_Text segment_
BEGIN

So Rick, a real pleasure to have you here on Living Dialogues.
Richard Tarnas: Thank you. It’s my pleasure too.
Duncan Campbell: I’ll just start with Joseph Campbell’s saying about your “Passion of the Western Mind”, that it was “the most lucid and concise presentation I have read, of the grand lines of what every student should know about the history of Western thought. The writing is elegant, and carries the reader with the momentum of a novel. It is really a noble performance.”
Now, the long-awaited additional book, “Cosmos and Psyche” is not really a sequel. It’s more like “The Passion of the Western Mind” is a prequel to this great book, which takes the entire history of consciousness and brings it forward through the lens of the development of consciousness itself: not just philosophy, but psychology and the deep interactions with the natural world.
I’m going to first give a brief overview. Now, for many of you, familiar with these Living Dialogues programs, you know that we have often said and always do say that the emergence of consciousness began with what we might call in the early stages of the species “indigenous consciousness”, what Martin Prechtel, who’s been on this program, calls “the indigenosity of the human soul. In Rick’s book, he refers to this as “primal consciousness”, one of “participation mystique” or “mystical participation”. What it meant is that people experienced themselves living embedded in a universe that was alive in all its aspects with consciousness. Matter itself was alive. Landscapes were alive with consciousness; what we now call sacred sites, encoded with mysterious and deep energies that communicated with those that placed themselves in relationship to it in that aware way.
Secondly, after the state of the indigenous mind, there came a breaking away, a kind of adolescence, if you will; a kind of progressive empowerment of the human, over and against Mother Nature. At that point, the human mind began to actually void or empty out the natural world, the universe, the cosmos of any meaning, and arrogated progressively more and more meaning to human selfhood and human consciousness itself, not unlike Mark Twain’s famous comment, “When I was 14, I couldn’t believe how ignorant my parents were.” In other words, he had voided them, or emptied them out of any wisdom or consciousness, in his effort to individuate himself as an adolescent. Then, at 21 he said, “When I turned 21, I could hardly believe how much they’d learned in those seven short years.”

END

_Required actions_
1: In the interview, what term does Rick's book use for the early stage of consciousness that Martin Prechtel calls "the indigenosity of the human soul"?
2: Transcribe the stretch of the interview from "Duncan Campbell: I’ll" through "the natural world." word for word.
The listing after this point is separate material, unconnected to the interview.

_Provided data_
BEGIN

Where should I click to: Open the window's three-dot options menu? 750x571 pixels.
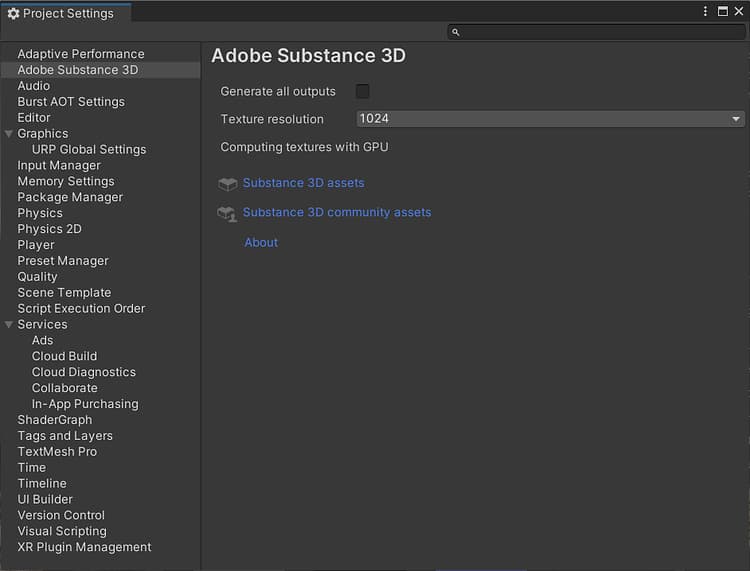[x=706, y=11]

END

_Answers provided_
1: Primal consciousness.

2:
Duncan Campbell: I’ll just start with Joseph Campbell’s saying about your “Passion of the Western Mind”, that it was “the most lucid and concise presentation I have read, of the grand lines of what every student should know about the history of Western thought. The writing is elegant, and carries the reader with the momentum of a novel. It is really a noble performance.”
Now, the long-awaited additional book, “Cosmos and Psyche” is not really a sequel. It’s more like “The Passion of the Western Mind” is a prequel to this great book, which takes the entire history of consciousness and brings it forward through the lens of the development of consciousness itself: not just philosophy, but psychology and the deep interactions with the natural world.